### Tugas yang Dikerjakan
1. Salin persis bagian teks tentang RKUHP di antara "RKUHP sekarang: Tidak" dan "untuk diadakan sosialisasi.", termasuk kedua bagian itu.
2. Bagaimana isi teks tentang RKUHP jika diringkas dalam dua kalimat?
3. Teruskan teks tentang RKUHP mulai dari titik terakhir yang ditampilkan.

RKUHP sekarang: Tidak Cukup Sosialisasi, Periode Baru, Bahas dengan Pendekatan Baru
Menteri Hukum dan HAM RI dan Komisi 3 DPR RI periode 2019 – 2024, pada Senin, 18 November 2019 sempat dikabarkan akan menggelar Rapat Kerja Pertama, bisa dipastikan juga dalam Raker tersebut akan dibahas RKUHP yang merupakan naskah usulan pemerintah yang sempat menimbulkan berbagai perdebatan. Sejak ditunda pengesahannya pada 20 September 2019 lalu oleh Presiden untuk dibahas ulang dan dijaring ulang masukkan dari semua kalangan, timbul kabar bahwa anggota Komisi III dan Menteri Hukum dan HAM enggan membahas kembali RKUHP pada periode 2019-2014. Anggota Komisi III DPR justru berpendapat perubahan hanya dilakukan pada penjelasan, hanya untuk 14 pasal yang di-klaim pemerintah bermasalah dan hanya untuk diadakan sosialisasi.

### Bahan yang Disediakan
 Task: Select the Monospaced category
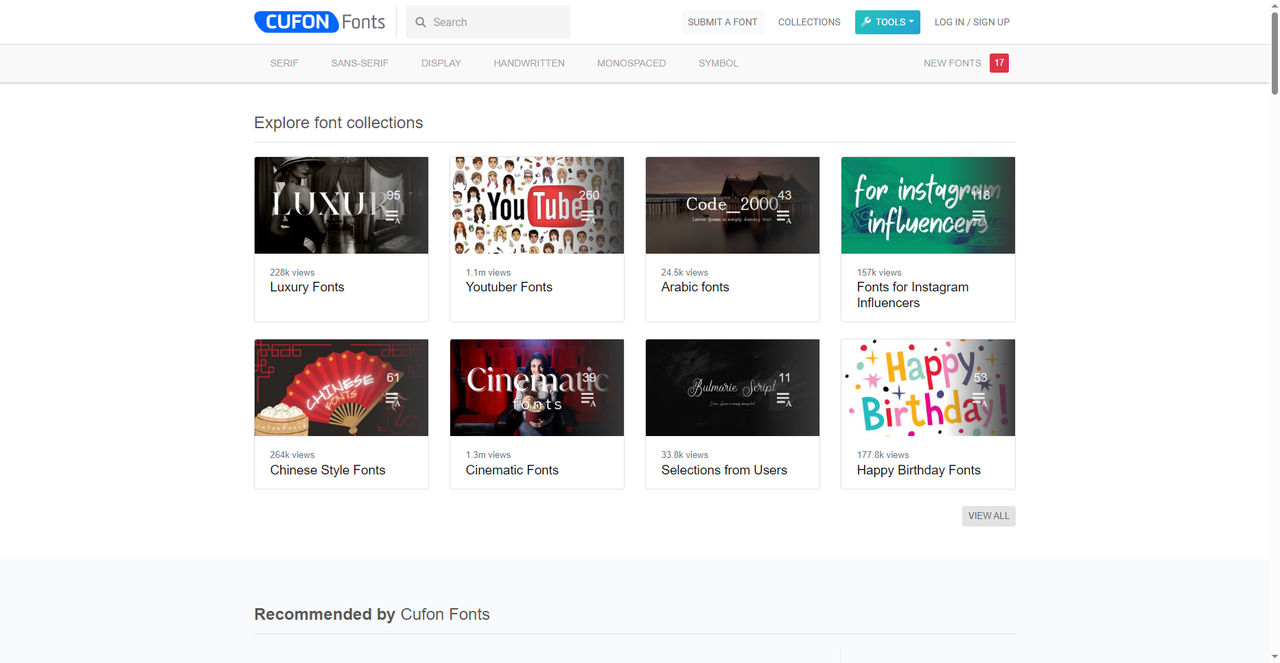631,63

### Jawaban Setiap Tugas
1.
RKUHP sekarang: Tidak Cukup Sosialisasi, Periode Baru, Bahas dengan Pendekatan Baru
Menteri Hukum dan HAM RI dan Komisi 3 DPR RI periode 2019 – 2024, pada Senin, 18 November 2019 sempat dikabarkan akan menggelar Rapat Kerja Pertama, bisa dipastikan juga dalam Raker tersebut akan dibahas RKUHP yang merupakan naskah usulan pemerintah yang sempat menimbulkan berbagai perdebatan. Sejak ditunda pengesahannya pada 20 September 2019 lalu oleh Presiden untuk dibahas ulang dan dijaring ulang masukkan dari semua kalangan, timbul kabar bahwa anggota Komisi III dan Menteri Hukum dan HAM enggan membahas kembali RKUHP pada periode 2019-2014. Anggota Komisi III DPR justru berpendapat perubahan hanya dilakukan pada penjelasan, hanya untuk 14 pasal yang di-klaim pemerintah bermasalah dan hanya untuk diadakan sosialisasi.

2. Menteri Hukum dan HAM RI serta Komisi III DPR RI periode 2019–2024 dikabarkan akan menggelar rapat kerja pertama pada Senin, 18 November 2019, yang dipastikan juga membahas RKUHP, naskah usulan pemerintah yang sempat memicu berbagai perdebatan. Setelah Presiden menunda pengesahannya pada 20 September 2019, muncul kabar bahwa mereka enggan membahasnya kembali, sementara anggota Komisi III berpendapat perubahan hanya dilakukan pada penjelasan untuk 14 pasal yang diklaim pemerintah bermasalah dan hanya untuk sosialisasi.

3.
Hal ini jelas bertentangan dengan UU No. 15 tahun 2019 tentang Perubahan UU No. 12 tahun 2011 tentang Pembentukan Peraturan Perundang-undangan. Lewat pernyataan yang telah disampaikan oleh Presiden untuk menunda dan menjaring kembali masukkan, artinya tidak ada persetujuan dari Presiden terhadap rumusan RKUHP yang sekarang untuk disahkan. Pada masa penundaan ini pun, terdapat beberapa klaim pemerintah menyatakan terdapat perubahan subtansi RKUHP. Perubahan tersebut harus dibahas antara pemerintah dan DPR secara terbuka di DPR, jelas tidak bisa disahkan begitu saja. Pembahasan itu sesuai dengan Pasal 71A UU No. 15/2019 harus dengan mendorong RKUHP dimasukkan kembali ke dalam daftar Prolegnas, Komisi III kemudian kembali membentuk Panitia Kerja (Panja) untuk membahas RKUHP. Hal itu harus dilakukan, karena setiap perubahan RKUHP harus dibahas bersama Pemerintah dan DPR untuk menjadi UU.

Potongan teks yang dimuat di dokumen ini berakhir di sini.